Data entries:
=== Begin Enclosure ===

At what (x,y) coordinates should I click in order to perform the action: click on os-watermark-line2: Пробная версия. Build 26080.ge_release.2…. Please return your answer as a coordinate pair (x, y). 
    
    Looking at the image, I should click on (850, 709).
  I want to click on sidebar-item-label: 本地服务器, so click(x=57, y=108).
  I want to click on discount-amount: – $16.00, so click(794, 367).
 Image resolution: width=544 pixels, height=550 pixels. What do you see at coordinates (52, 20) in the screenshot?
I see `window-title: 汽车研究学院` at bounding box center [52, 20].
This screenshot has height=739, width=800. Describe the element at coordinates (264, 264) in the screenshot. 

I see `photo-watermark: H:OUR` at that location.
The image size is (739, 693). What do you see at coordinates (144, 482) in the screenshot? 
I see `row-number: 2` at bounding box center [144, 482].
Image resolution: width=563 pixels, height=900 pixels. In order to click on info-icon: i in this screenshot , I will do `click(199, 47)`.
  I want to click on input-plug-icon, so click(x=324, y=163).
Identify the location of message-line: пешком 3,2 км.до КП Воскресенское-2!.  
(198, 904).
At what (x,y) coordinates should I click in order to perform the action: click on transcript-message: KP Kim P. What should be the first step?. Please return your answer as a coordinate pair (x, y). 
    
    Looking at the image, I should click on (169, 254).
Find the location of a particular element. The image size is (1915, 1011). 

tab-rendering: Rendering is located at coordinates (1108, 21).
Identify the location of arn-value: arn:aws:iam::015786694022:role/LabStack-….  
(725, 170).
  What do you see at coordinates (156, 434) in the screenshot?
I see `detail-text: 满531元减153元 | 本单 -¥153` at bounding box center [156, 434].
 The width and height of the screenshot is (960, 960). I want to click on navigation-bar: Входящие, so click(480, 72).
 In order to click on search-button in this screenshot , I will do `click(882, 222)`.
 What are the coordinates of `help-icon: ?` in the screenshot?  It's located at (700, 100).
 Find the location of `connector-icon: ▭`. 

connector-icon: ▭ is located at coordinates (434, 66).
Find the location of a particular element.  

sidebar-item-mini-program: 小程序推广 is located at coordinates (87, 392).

=== End Enclosure ===

Reproduce all of the data above with every instance of "Identify the location of" replaced by "Locate" and all other text unchanged.

Result of the exercise:
At what (x,y) coordinates should I click in order to perform the action: click on os-watermark-line2: Пробная версия. Build 26080.ge_release.2…. Please return your answer as a coordinate pair (x, y). 
    
    Looking at the image, I should click on (850, 709).
  I want to click on sidebar-item-label: 本地服务器, so click(x=57, y=108).
  I want to click on discount-amount: – $16.00, so click(794, 367).
 Image resolution: width=544 pixels, height=550 pixels. What do you see at coordinates (52, 20) in the screenshot?
I see `window-title: 汽车研究学院` at bounding box center [52, 20].
This screenshot has height=739, width=800. Describe the element at coordinates (264, 264) in the screenshot. 

I see `photo-watermark: H:OUR` at that location.
The image size is (739, 693). What do you see at coordinates (144, 482) in the screenshot? 
I see `row-number: 2` at bounding box center [144, 482].
Image resolution: width=563 pixels, height=900 pixels. In order to click on info-icon: i in this screenshot , I will do `click(199, 47)`.
  I want to click on input-plug-icon, so click(x=324, y=163).
Locate message-line: пешком 3,2 км.до КП Воскресенское-2!.  
(198, 904).
At what (x,y) coordinates should I click in order to perform the action: click on transcript-message: KP Kim P. What should be the first step?. Please return your answer as a coordinate pair (x, y). 
    
    Looking at the image, I should click on (169, 254).
Find the location of a particular element. The image size is (1915, 1011). 

tab-rendering: Rendering is located at coordinates (1108, 21).
Locate arn-value: arn:aws:iam::015786694022:role/LabStack-….  
(725, 170).
  What do you see at coordinates (156, 434) in the screenshot?
I see `detail-text: 满531元减153元 | 本单 -¥153` at bounding box center [156, 434].
 The width and height of the screenshot is (960, 960). I want to click on navigation-bar: Входящие, so click(480, 72).
 In order to click on search-button in this screenshot , I will do `click(882, 222)`.
 What are the coordinates of `help-icon: ?` in the screenshot?  It's located at (700, 100).
 Find the location of `connector-icon: ▭`. 

connector-icon: ▭ is located at coordinates (434, 66).
Find the location of a particular element.  

sidebar-item-mini-program: 小程序推广 is located at coordinates (87, 392).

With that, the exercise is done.